Mais ces personnes sont-elles vraiment laides ? Bien sûr, les points d’interrogation dans le titre mettent déjà sur la piste… Mais c’est devant chacun des portraits de Gusti – l’un avec sa bouche caverneuse et baveuse, l’autre ses cheveux filasses, sa peau comme une figue ratatinée, ses yeux qui regardent ici et là en même temps, ses boutons comme des fourmis frites ou son nez en patate écrasée… – que la réponse se fait de plus en plus claire : chaque personne représentée a son propre charme, déborde de couleur, d’espièglerie ou de tendresse. C’est notre ami, notre petite sœur ou notre oncle, notre cousin ou notre voisine, et pourquoi pas celle ou celui que l’on voit dans le miroir ? Et si ces visages étaient simplement magnifiquement particuliers et particulièrement beaux ?
¿Feos y feas? se termine par une citation de Roald Dahl, qui est tout à la fois la synthèse et le point de départ de ce catalogue : « Une personne qui a de bonnes pensées ne peut jamais être laide. Tu peux avoir un nez de travers et une bouche tordue, un double menton et des dents de lapin, si tu as de bonnes pensées, elles brilleront sur ton visage comme des rayons de soleil et tu seras toujours une personne charmante. »

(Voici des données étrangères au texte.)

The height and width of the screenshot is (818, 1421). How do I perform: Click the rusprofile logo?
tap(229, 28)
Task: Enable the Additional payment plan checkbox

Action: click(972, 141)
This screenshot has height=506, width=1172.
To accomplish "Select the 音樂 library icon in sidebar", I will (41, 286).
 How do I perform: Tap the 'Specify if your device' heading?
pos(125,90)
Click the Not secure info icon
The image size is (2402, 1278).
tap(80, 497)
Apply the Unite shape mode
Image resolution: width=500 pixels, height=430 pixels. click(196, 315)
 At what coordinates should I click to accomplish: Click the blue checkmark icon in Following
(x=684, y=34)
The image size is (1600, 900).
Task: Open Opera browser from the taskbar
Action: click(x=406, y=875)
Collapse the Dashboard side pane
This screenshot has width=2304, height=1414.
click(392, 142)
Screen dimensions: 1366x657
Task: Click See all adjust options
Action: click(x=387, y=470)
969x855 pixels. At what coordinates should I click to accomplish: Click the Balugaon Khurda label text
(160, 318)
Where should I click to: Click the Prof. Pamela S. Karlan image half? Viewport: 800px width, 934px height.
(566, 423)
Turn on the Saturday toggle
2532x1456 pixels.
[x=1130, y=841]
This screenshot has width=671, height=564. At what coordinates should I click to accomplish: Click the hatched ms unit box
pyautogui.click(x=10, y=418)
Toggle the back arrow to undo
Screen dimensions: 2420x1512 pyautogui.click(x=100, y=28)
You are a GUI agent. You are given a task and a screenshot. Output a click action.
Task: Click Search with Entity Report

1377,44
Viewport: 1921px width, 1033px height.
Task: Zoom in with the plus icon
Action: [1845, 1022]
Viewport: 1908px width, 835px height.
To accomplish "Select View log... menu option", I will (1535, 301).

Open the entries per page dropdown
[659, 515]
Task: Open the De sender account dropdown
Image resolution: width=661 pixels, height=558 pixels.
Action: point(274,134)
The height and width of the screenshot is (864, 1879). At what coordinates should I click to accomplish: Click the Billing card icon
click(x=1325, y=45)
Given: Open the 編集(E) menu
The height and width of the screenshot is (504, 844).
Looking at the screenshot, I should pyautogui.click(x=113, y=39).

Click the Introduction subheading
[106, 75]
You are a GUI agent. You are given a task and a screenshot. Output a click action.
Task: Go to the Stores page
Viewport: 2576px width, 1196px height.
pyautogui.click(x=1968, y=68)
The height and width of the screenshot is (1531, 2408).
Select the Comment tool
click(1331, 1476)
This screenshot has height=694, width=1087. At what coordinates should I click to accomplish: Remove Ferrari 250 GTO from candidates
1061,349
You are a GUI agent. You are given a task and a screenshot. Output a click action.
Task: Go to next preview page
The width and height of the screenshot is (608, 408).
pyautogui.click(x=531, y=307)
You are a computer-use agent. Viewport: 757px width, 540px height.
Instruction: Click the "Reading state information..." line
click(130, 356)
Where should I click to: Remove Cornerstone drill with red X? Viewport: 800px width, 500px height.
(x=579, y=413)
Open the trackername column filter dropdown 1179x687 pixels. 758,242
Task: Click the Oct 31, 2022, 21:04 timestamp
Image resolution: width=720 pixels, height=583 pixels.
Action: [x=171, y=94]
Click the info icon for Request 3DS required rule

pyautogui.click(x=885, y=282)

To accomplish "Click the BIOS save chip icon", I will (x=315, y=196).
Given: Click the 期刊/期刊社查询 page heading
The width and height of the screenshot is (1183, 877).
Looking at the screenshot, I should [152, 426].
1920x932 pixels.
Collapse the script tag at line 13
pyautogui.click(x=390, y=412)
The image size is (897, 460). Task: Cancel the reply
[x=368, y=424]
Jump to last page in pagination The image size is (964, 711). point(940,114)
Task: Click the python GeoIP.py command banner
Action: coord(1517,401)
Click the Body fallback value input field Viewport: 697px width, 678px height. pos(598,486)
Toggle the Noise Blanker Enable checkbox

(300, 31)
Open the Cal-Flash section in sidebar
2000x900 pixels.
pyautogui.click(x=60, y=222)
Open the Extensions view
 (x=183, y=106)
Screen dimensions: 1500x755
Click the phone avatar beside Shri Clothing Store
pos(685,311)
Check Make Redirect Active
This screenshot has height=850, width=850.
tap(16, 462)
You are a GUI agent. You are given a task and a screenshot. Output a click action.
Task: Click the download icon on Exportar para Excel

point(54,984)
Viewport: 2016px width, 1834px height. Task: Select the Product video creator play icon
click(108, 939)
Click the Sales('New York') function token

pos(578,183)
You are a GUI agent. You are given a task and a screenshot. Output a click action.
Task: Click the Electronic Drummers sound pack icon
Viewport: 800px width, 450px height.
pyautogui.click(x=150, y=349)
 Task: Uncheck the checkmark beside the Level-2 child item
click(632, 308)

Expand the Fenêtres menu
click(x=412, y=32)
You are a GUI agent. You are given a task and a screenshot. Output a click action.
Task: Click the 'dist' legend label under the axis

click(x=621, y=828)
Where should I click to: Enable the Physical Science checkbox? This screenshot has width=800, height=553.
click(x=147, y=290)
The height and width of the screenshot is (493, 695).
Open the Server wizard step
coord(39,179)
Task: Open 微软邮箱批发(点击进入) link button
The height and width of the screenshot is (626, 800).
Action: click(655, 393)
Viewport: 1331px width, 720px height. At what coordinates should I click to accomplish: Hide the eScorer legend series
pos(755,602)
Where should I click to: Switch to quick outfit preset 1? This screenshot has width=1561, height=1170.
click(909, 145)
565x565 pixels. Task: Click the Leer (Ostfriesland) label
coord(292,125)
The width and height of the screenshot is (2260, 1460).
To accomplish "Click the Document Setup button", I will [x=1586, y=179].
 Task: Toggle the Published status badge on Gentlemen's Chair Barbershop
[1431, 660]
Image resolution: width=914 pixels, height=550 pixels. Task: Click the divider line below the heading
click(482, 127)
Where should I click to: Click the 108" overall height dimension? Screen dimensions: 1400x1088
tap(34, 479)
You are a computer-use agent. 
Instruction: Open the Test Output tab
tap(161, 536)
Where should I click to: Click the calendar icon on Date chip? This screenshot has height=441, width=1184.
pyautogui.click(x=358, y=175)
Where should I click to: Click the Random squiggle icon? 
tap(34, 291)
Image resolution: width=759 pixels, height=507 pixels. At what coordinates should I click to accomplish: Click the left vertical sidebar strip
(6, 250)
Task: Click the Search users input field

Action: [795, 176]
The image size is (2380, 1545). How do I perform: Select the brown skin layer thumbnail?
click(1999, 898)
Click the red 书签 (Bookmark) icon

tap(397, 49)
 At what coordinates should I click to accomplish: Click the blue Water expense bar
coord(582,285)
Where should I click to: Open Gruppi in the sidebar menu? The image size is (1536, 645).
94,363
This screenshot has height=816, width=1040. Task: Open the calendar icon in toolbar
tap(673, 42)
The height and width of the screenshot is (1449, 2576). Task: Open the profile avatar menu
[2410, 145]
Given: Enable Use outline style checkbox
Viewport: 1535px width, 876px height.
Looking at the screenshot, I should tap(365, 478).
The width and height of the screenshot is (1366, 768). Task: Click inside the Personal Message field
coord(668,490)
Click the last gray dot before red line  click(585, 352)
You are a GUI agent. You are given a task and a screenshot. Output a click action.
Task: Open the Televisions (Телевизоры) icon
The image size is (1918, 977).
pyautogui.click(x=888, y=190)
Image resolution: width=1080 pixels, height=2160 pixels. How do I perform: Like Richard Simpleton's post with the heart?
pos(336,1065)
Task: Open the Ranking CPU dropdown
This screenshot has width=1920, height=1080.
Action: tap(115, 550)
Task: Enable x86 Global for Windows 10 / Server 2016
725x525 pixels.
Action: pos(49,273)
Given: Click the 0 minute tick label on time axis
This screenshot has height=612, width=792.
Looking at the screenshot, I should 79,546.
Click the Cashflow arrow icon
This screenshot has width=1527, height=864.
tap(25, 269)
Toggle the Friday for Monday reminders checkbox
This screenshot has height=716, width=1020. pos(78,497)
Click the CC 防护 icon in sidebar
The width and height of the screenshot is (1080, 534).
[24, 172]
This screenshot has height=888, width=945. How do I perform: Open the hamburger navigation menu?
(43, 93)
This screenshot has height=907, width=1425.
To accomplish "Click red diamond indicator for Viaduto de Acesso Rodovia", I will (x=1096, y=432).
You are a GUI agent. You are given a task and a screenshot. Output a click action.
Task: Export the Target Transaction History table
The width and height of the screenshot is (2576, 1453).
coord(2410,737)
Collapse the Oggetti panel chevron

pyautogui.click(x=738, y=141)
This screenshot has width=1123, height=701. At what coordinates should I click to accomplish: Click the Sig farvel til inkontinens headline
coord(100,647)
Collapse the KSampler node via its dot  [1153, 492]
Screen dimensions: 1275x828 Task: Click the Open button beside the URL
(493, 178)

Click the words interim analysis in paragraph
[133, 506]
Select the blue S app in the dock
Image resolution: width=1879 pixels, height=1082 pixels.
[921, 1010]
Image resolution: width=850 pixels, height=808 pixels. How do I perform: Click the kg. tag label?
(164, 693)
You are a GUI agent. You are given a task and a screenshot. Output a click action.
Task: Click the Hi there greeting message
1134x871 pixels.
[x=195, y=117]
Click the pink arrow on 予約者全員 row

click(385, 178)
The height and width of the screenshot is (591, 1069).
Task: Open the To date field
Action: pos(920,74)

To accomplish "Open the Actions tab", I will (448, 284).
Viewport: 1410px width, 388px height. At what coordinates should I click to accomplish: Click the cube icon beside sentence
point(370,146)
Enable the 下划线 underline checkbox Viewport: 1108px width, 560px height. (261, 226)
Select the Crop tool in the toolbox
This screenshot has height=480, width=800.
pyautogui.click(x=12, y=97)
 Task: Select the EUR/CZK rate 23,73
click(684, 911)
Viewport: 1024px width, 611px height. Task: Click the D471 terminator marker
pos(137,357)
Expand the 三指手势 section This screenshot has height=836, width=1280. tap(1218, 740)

En prolongation, cet album d’une infinie tendresse invite chaque lecteur – du plus petit au plus grand – à se débarrasser des préjugés sur la perfection pour explorer la beauté dans ce qui se voit et ne se voit pas à première vue, à prendre ses stylos pour esquisser des portraits (ou autoportraits) et dessiner avec la spontanéité du regard et du geste d’un dessin d’enfant.